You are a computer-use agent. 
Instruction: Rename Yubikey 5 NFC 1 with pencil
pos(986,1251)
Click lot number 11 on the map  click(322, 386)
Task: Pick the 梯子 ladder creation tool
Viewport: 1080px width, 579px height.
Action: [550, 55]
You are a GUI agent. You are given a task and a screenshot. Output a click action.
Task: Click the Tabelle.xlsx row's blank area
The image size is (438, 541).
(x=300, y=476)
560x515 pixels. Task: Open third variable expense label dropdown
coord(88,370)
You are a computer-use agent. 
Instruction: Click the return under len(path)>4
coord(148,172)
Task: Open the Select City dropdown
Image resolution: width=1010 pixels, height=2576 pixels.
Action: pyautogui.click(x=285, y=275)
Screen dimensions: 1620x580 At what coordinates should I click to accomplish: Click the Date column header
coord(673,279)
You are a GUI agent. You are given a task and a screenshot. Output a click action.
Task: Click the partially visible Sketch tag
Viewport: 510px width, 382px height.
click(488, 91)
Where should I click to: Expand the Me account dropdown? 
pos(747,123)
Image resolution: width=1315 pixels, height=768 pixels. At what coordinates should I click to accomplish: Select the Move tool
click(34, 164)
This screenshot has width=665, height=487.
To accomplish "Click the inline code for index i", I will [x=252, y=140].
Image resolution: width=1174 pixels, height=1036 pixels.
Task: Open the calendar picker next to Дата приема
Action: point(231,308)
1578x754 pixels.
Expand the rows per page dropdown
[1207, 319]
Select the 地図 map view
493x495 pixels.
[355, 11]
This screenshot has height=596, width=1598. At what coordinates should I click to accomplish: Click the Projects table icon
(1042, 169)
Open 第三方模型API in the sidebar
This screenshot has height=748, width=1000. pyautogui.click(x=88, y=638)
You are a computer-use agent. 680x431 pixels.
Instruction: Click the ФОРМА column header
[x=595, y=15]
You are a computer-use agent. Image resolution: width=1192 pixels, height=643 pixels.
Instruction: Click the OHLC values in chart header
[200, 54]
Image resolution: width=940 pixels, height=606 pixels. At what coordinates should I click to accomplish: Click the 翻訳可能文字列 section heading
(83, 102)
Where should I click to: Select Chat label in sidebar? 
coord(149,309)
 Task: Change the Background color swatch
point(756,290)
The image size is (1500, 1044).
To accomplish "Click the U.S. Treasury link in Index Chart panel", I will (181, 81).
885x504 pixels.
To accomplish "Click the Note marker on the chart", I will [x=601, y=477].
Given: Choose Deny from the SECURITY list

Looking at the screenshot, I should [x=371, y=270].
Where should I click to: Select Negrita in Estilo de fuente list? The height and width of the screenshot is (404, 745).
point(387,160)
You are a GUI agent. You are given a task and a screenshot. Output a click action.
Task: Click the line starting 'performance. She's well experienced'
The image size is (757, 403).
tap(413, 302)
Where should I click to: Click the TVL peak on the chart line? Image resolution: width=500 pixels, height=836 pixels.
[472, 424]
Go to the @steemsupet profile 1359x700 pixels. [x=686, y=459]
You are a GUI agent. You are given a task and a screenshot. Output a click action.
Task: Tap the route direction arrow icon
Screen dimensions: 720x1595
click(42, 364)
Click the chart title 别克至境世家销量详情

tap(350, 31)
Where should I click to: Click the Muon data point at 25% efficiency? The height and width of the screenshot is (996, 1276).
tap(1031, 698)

_ _ _ _ _

Each record must appear again, word for word.

_Written solution_:
You are a computer-use agent. 
Instruction: Rename Yubikey 5 NFC 1 with pencil
pos(986,1251)
Click lot number 11 on the map  click(322, 386)
Task: Pick the 梯子 ladder creation tool
Viewport: 1080px width, 579px height.
Action: [550, 55]
You are a GUI agent. You are given a task and a screenshot. Output a click action.
Task: Click the Tabelle.xlsx row's blank area
The image size is (438, 541).
(x=300, y=476)
560x515 pixels. Task: Open third variable expense label dropdown
coord(88,370)
You are a computer-use agent. 
Instruction: Click the return under len(path)>4
coord(148,172)
Task: Open the Select City dropdown
Image resolution: width=1010 pixels, height=2576 pixels.
Action: pyautogui.click(x=285, y=275)
Screen dimensions: 1620x580 At what coordinates should I click to accomplish: Click the Date column header
coord(673,279)
You are a GUI agent. You are given a task and a screenshot. Output a click action.
Task: Click the partially visible Sketch tag
Viewport: 510px width, 382px height.
click(488, 91)
Where should I click to: Expand the Me account dropdown? 
pos(747,123)
Image resolution: width=1315 pixels, height=768 pixels. At what coordinates should I click to accomplish: Select the Move tool
click(34, 164)
This screenshot has width=665, height=487.
To accomplish "Click the inline code for index i", I will [x=252, y=140].
Image resolution: width=1174 pixels, height=1036 pixels.
Task: Open the calendar picker next to Дата приема
Action: point(231,308)
1578x754 pixels.
Expand the rows per page dropdown
[1207, 319]
Select the 地図 map view
493x495 pixels.
[355, 11]
This screenshot has height=596, width=1598. At what coordinates should I click to accomplish: Click the Projects table icon
(1042, 169)
Open 第三方模型API in the sidebar
This screenshot has height=748, width=1000. pyautogui.click(x=88, y=638)
You are a computer-use agent. 680x431 pixels.
Instruction: Click the ФОРМА column header
[x=595, y=15]
You are a computer-use agent. Image resolution: width=1192 pixels, height=643 pixels.
Instruction: Click the OHLC values in chart header
[200, 54]
Image resolution: width=940 pixels, height=606 pixels. At what coordinates should I click to accomplish: Click the 翻訳可能文字列 section heading
(83, 102)
Where should I click to: Select Chat label in sidebar? 
coord(149,309)
 Task: Change the Background color swatch
point(756,290)
The image size is (1500, 1044).
To accomplish "Click the U.S. Treasury link in Index Chart panel", I will (181, 81).
885x504 pixels.
To accomplish "Click the Note marker on the chart", I will [x=601, y=477].
Given: Choose Deny from the SECURITY list

Looking at the screenshot, I should [x=371, y=270].
Where should I click to: Select Negrita in Estilo de fuente list? The height and width of the screenshot is (404, 745).
point(387,160)
You are a GUI agent. You are given a task and a screenshot. Output a click action.
Task: Click the line starting 'performance. She's well experienced'
The image size is (757, 403).
tap(413, 302)
Where should I click to: Click the TVL peak on the chart line? Image resolution: width=500 pixels, height=836 pixels.
[472, 424]
Go to the @steemsupet profile 1359x700 pixels. [x=686, y=459]
You are a GUI agent. You are given a task and a screenshot. Output a click action.
Task: Tap the route direction arrow icon
Screen dimensions: 720x1595
click(42, 364)
Click the chart title 别克至境世家销量详情

tap(350, 31)
Where should I click to: Click the Muon data point at 25% efficiency? The height and width of the screenshot is (996, 1276).
tap(1031, 698)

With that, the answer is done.